---- Dataset records
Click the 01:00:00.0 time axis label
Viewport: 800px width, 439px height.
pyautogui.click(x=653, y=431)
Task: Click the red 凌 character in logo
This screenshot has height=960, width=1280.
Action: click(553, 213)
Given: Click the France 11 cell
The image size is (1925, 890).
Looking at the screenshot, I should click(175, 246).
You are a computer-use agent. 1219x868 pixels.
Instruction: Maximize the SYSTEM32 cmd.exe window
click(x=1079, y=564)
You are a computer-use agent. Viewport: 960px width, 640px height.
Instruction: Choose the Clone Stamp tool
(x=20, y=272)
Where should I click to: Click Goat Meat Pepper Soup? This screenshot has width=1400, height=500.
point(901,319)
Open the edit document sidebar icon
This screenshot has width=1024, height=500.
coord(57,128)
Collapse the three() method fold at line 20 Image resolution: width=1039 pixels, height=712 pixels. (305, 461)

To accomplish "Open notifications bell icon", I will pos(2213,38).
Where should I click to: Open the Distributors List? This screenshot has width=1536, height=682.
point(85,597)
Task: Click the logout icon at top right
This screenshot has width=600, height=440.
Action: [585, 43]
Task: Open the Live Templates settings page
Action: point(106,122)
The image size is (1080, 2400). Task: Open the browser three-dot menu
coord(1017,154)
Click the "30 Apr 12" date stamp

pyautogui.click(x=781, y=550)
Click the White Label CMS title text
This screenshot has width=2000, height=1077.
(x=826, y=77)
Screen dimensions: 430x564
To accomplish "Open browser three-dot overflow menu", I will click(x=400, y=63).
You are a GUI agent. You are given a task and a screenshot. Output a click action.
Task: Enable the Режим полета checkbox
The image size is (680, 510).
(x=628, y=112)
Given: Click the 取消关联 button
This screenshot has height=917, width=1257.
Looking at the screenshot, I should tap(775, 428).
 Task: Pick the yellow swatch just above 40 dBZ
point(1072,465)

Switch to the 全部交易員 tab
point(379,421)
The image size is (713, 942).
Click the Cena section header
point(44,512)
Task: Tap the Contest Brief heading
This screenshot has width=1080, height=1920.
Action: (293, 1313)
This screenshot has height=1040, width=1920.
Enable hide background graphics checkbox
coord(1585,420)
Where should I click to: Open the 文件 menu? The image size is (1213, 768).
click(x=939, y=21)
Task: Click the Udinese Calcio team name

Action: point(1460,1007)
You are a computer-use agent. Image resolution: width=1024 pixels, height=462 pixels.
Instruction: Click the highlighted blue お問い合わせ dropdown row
--------
**What you have to do:** The expected output is an exact copy of all the records above.

**Answer to this problem:**
Click the 01:00:00.0 time axis label
Viewport: 800px width, 439px height.
pyautogui.click(x=653, y=431)
Task: Click the red 凌 character in logo
This screenshot has height=960, width=1280.
Action: click(553, 213)
Given: Click the France 11 cell
The image size is (1925, 890).
Looking at the screenshot, I should click(175, 246).
You are a computer-use agent. 1219x868 pixels.
Instruction: Maximize the SYSTEM32 cmd.exe window
click(x=1079, y=564)
You are a computer-use agent. Viewport: 960px width, 640px height.
Instruction: Choose the Clone Stamp tool
(x=20, y=272)
Where should I click to: Click Goat Meat Pepper Soup? This screenshot has width=1400, height=500.
point(901,319)
Open the edit document sidebar icon
This screenshot has width=1024, height=500.
coord(57,128)
Collapse the three() method fold at line 20 Image resolution: width=1039 pixels, height=712 pixels. (305, 461)

To accomplish "Open notifications bell icon", I will pos(2213,38).
Where should I click to: Open the Distributors List? This screenshot has width=1536, height=682.
point(85,597)
Task: Click the logout icon at top right
This screenshot has width=600, height=440.
Action: [585, 43]
Task: Open the Live Templates settings page
Action: point(106,122)
The image size is (1080, 2400). Task: Open the browser three-dot menu
coord(1017,154)
Click the "30 Apr 12" date stamp

pyautogui.click(x=781, y=550)
Click the White Label CMS title text
This screenshot has width=2000, height=1077.
(x=826, y=77)
Screen dimensions: 430x564
To accomplish "Open browser three-dot overflow menu", I will click(x=400, y=63).
You are a GUI agent. You are given a task and a screenshot. Output a click action.
Task: Enable the Режим полета checkbox
The image size is (680, 510).
(x=628, y=112)
Given: Click the 取消关联 button
This screenshot has height=917, width=1257.
Looking at the screenshot, I should tap(775, 428).
 Task: Pick the yellow swatch just above 40 dBZ
point(1072,465)

Switch to the 全部交易員 tab
point(379,421)
The image size is (713, 942).
Click the Cena section header
point(44,512)
Task: Tap the Contest Brief heading
This screenshot has width=1080, height=1920.
Action: (293, 1313)
This screenshot has height=1040, width=1920.
Enable hide background graphics checkbox
coord(1585,420)
Where should I click to: Open the 文件 menu? The image size is (1213, 768).
click(x=939, y=21)
Task: Click the Udinese Calcio team name

Action: point(1460,1007)
You are a computer-use agent. Image resolution: width=1024 pixels, height=462 pixels.
Instruction: Click the highlighted blue お問い合わせ dropdown row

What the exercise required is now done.